Love is really a very heavy word.

by 95665bpgcn on 2009-11-26 12:39:19

A close friend told me that he and his girlfriend had broken up. He obviously cared about her so much, but felt numb. I didn't know what to say. The reason was because the distance made love too exhausting.

I wonder, does distance really make love lose its way? Some people say distance creates beauty, others say sometimes distance creates only distance itself.

I was also very afraid of losing a lot due to distance, not daring to think about it. I just bravely told myself that if I truly loved, then distance wouldn't matter. Someone said: "If two hearts are forever in love, why should they care about being together night and day?" But we forget that distance sometimes makes one think of another person so much, wanting to know if everything is fine with them.

Love is indeed a very heavy word. Sometimes, distance lets me understand!

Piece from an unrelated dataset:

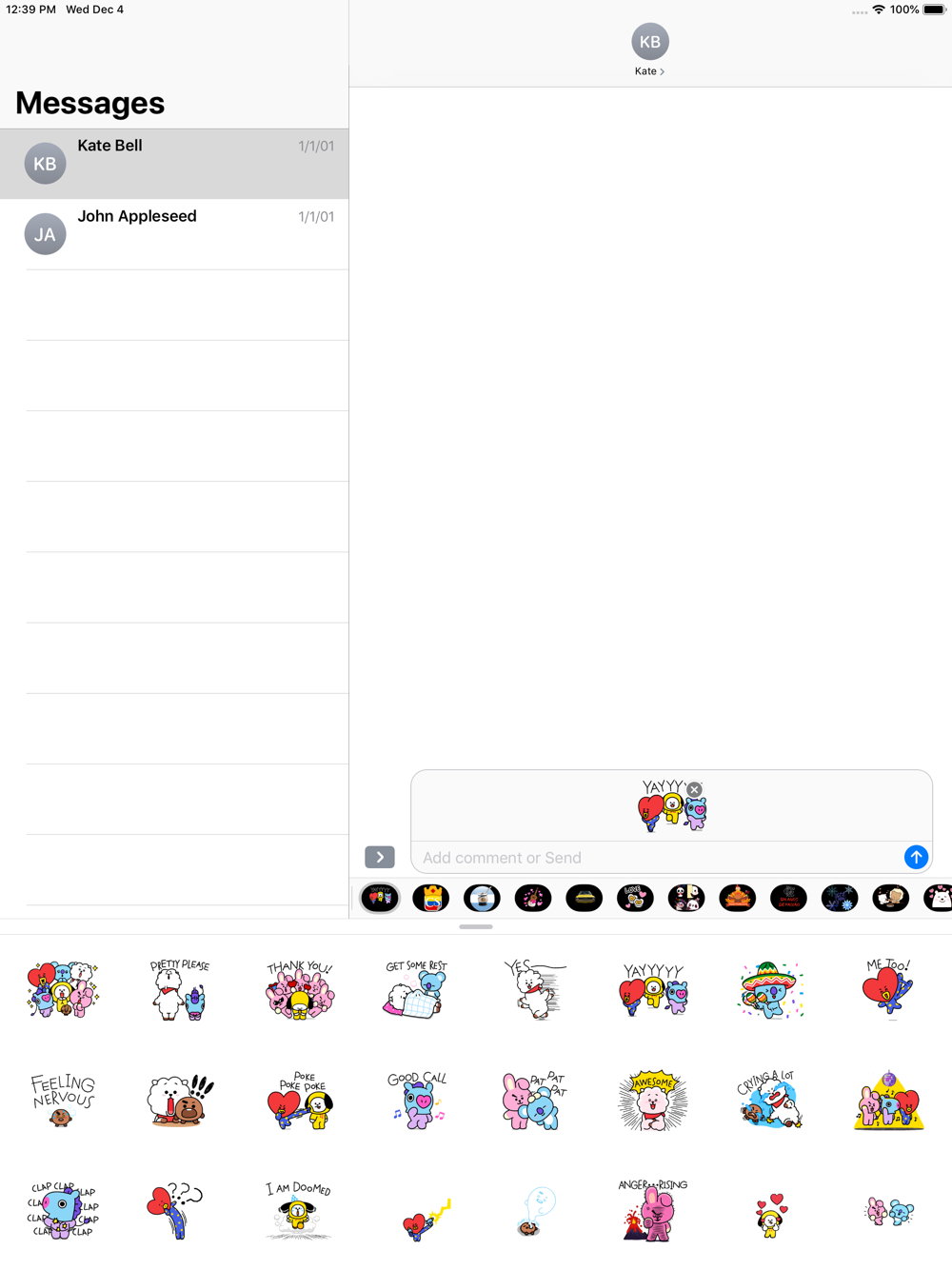
Task: Select the 'AWESOME' sticker
Action: (653, 1101)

I don't know when it started, but I found that we were increasingly arguing more. We no longer had anything in common. I was really tired. You said I had changed, perhaps all this was just your overthinking. I said, I believe in you, I believe in love. Even with distance, I'm not afraid. I also know I haven't done well enough. On your father's birthday, I didn't go. I didn't know what to say if I went, fearing things would get worse. I began skipping classes nonstop, not wanting to stay stagnant, yet still falling into decadence. Wearing earplugs, the music echoed in my ears, filtering out the noise of the world.

Distance isn't scary, but sometimes it makes me feel heartache. Actually, I once thought, if I was really tired, what should I do? Do you know that we haven't argued as much as before... but there's a sense of unfamiliarity between us. It feels like you don't care about our love as much as before, so I became even more unruly. I used extreme ways to prove that you care about me. These days, I keep listening to the same song repeatedly, so I always sleep after midnight, trying hard to fall asleep during the day. My heart feels sour, I can't understand why. Does writing down these feelings only express sadness? I originally wanted to write something happy, but it turned out like this. What exactly is going on?

I'm not afraid of distance, but I am increasingly afraid of walking alone, increasingly afraid of being alone, yet I still pretend. I deliberately go to the internet cafe alone, deliberately eat alone, deliberately wander around aimlessly alone. I just want to tell myself that loneliness isn't scary, but I feel increasingly lonely. Your sentence "It's okay, I'm used to it" often makes me feel cold to the point where I can't breathe. I wish you would say "I care a lot, I don't like you doing that", then I wouldn't do it anymore. Your habit makes me feel like I'm not important to you, so you don't care. Perhaps, it's not like that, but an unintentional dream still haunts me until now. If one day, really one day, can I leave as decisively and gracefully as in my dream?

I used to be very afraid of distance. I feared it would become an excuse for you to take away my world. Now, I've let go. Distance can make true love lose its direction.